What is asked →
1. In the post about Ashbery's poems, what is one described as being wrapped in identity like?
2. Print the part of the records that opens with the line containing "Task: Click the" and closes with the end of the records, leaving out the pictures.

Document excerpt →

[BEGIN]

Over and over, I fall in love with his language. Example:
There is nothing to do
For our liberation, except wait in the horror of it. ("They Only Dream..." 23-4)
I've re-read that line about ten times over this morning, and still it hits me on a gut level with both its music and its accuracy.
"Street Musicians" is much clearer in terms of the picture it conveys (the title helps, but the poem itself keeps referring back to the musicians and feeling consistent in a way that "They Only Dream" does not. (Perhaps this is the influence of the dream itself on the first poem.) Still, Ashbery doesn't stay squarely and only on the topic but allows it to trigger larger reflection. By the time we hit the final lines, he's into hardcore questions about the human race in general, its origins, and its relationship to the Earth itself:
Our question of a place of origin hangs
Like smoke: how we picnicked in the pine forests,
In coves with water always seeping up, and left
Our trash, sperm and excrement everywhere, smeared
On the landscape, to make of us what we could. (19-24)
Which takes me back to another favorite line earlier in the poem, in which he describes the way one is "wrapped in identity like a coat" (3). Individuality isn't innate here but acquired and worn. I wonder if there's an implied connection here to original sin, the banishment from place, and the putting on of clothes to hide shame...
But this post is over-long. We'll see where this takes us all in class Wednesday. Suffice it to say that I fully understand why those who are willing to let go of their need to "understand" a poem come to love Ashbery. After all, the world itself is incomprehensible. His poems capture that but still give us space to reflect without descending into utter hopelessness.
John Berryman is said to be one of the fore-fathers of the confessional movement, and yet so many of his poems--like those of confessional poets in general--employ a persona and stray widely from strict autobiography. The term "confessional" has always been a difficult one for me. In the Catholic tradition, the confessional is a place for absolute honesty where one owns one's sins and repents, yet in most of their work, the confessional poets are neither honest nor humble nor do they seek forgiveness. I'm glad they don't. The brutality and hyperbole of these poems are one of their strengths. They're not trying to tell us what actually happened; they're making us feel an emotion beyond those which reality contained.

[END]

Element and text location data:
[BEGIN]

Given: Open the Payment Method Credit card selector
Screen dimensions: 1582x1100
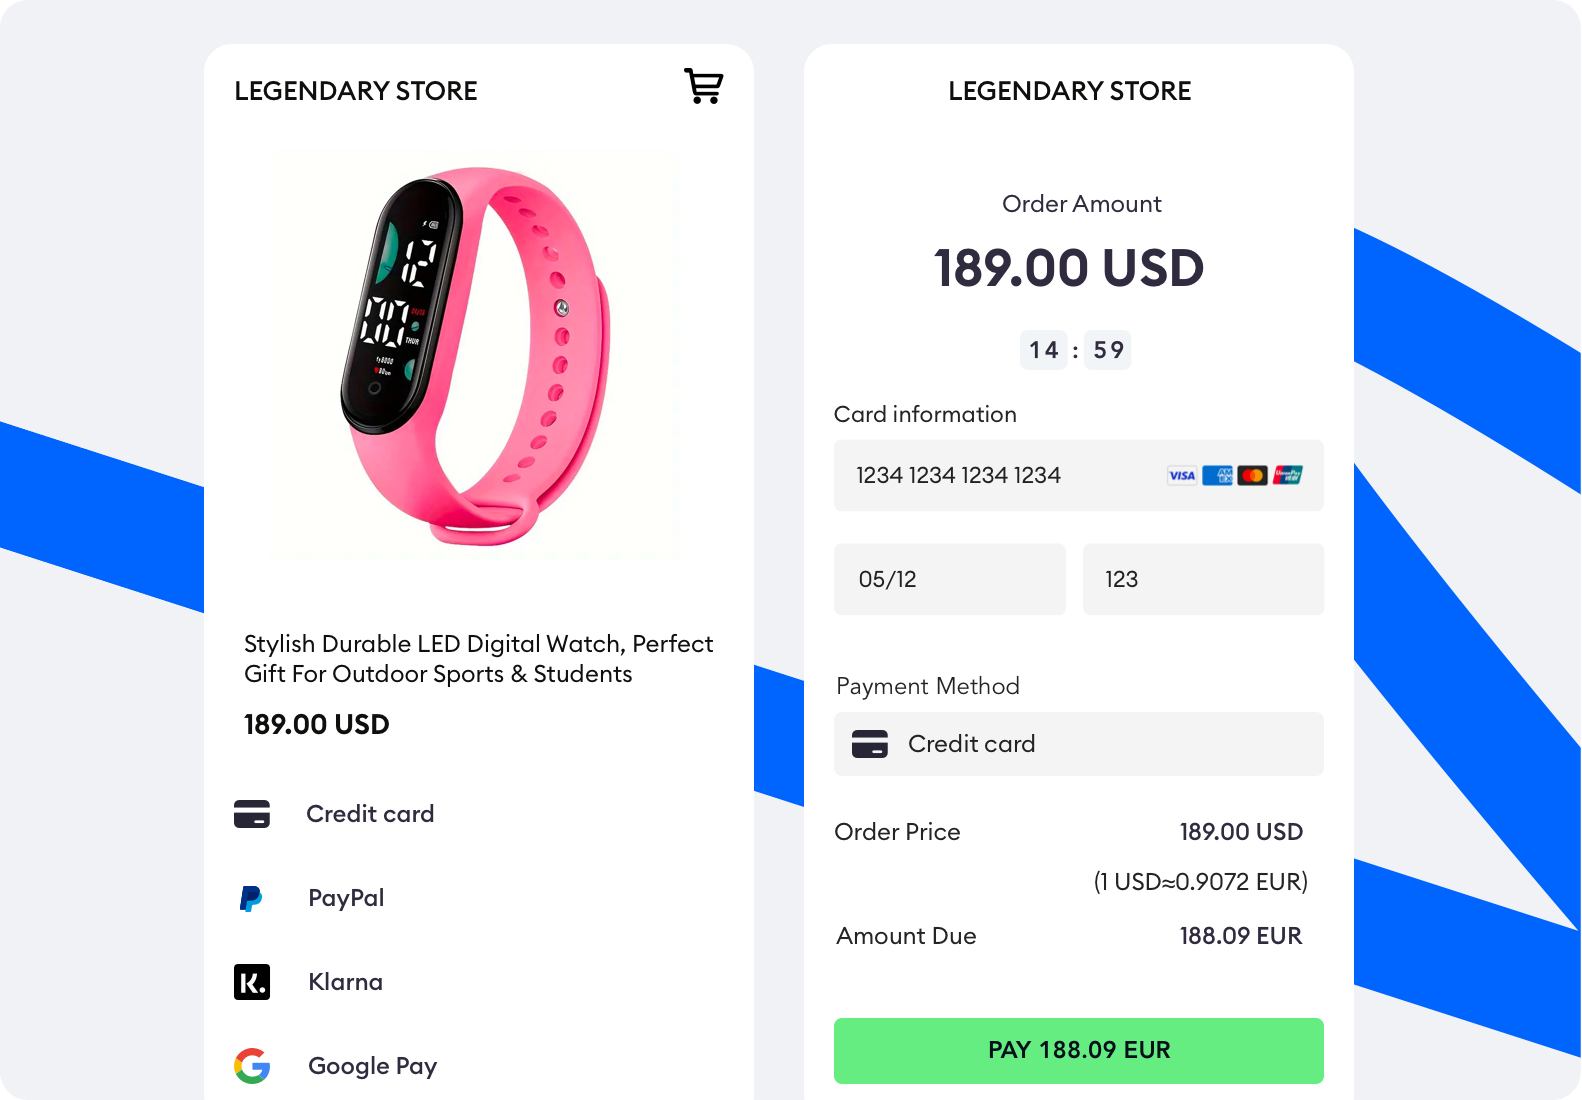Looking at the screenshot, I should (1078, 744).
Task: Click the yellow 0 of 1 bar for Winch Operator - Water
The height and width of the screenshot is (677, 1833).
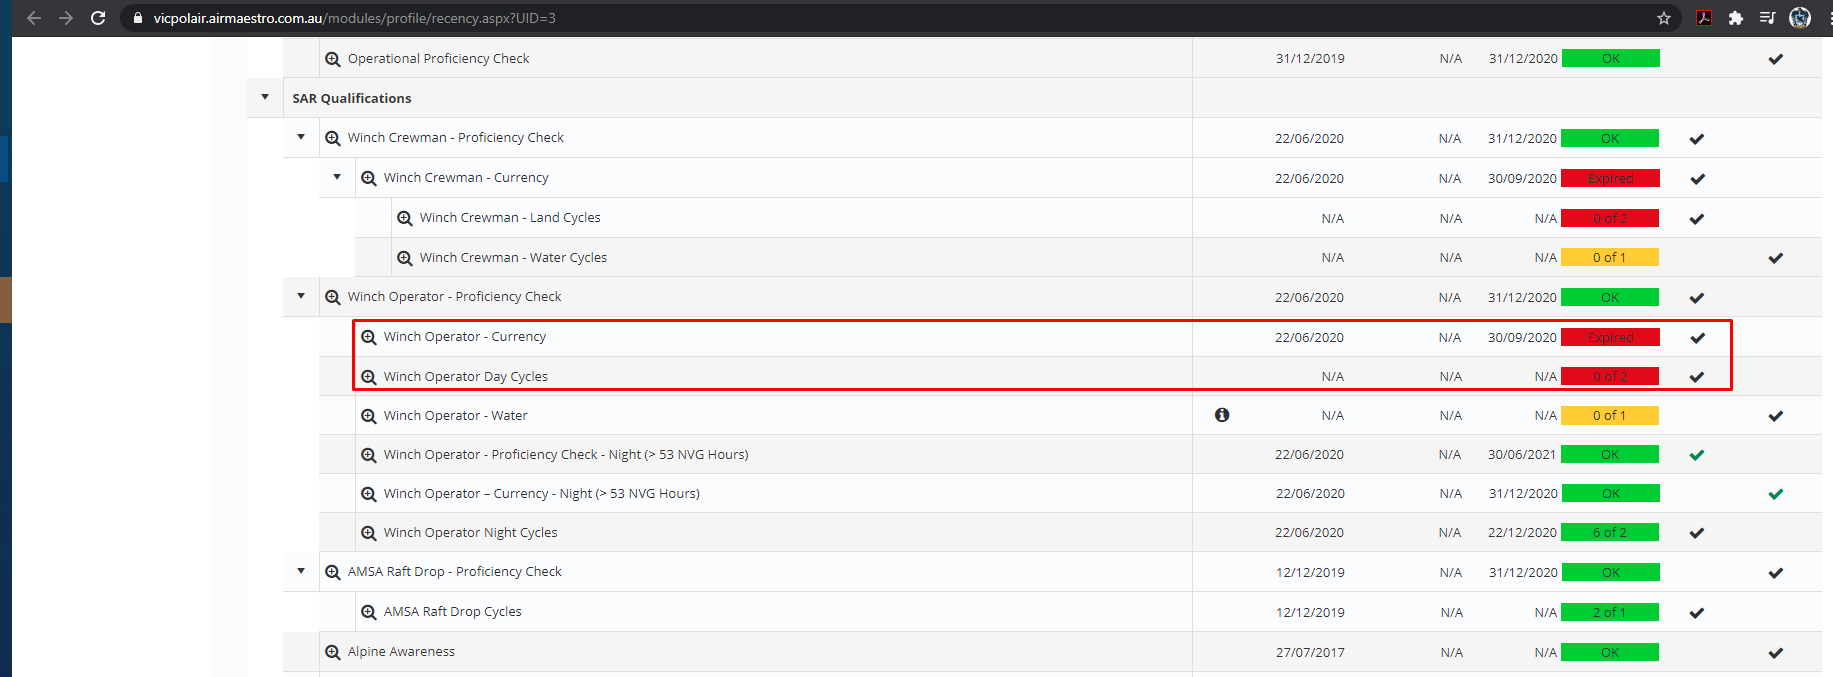Action: click(x=1609, y=415)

[END]

Answers to the problems →
1. A coat.

2.
Task: Click the yellow 0 of 1 bar for Winch Operator - Water
The height and width of the screenshot is (677, 1833).
Action: click(x=1609, y=415)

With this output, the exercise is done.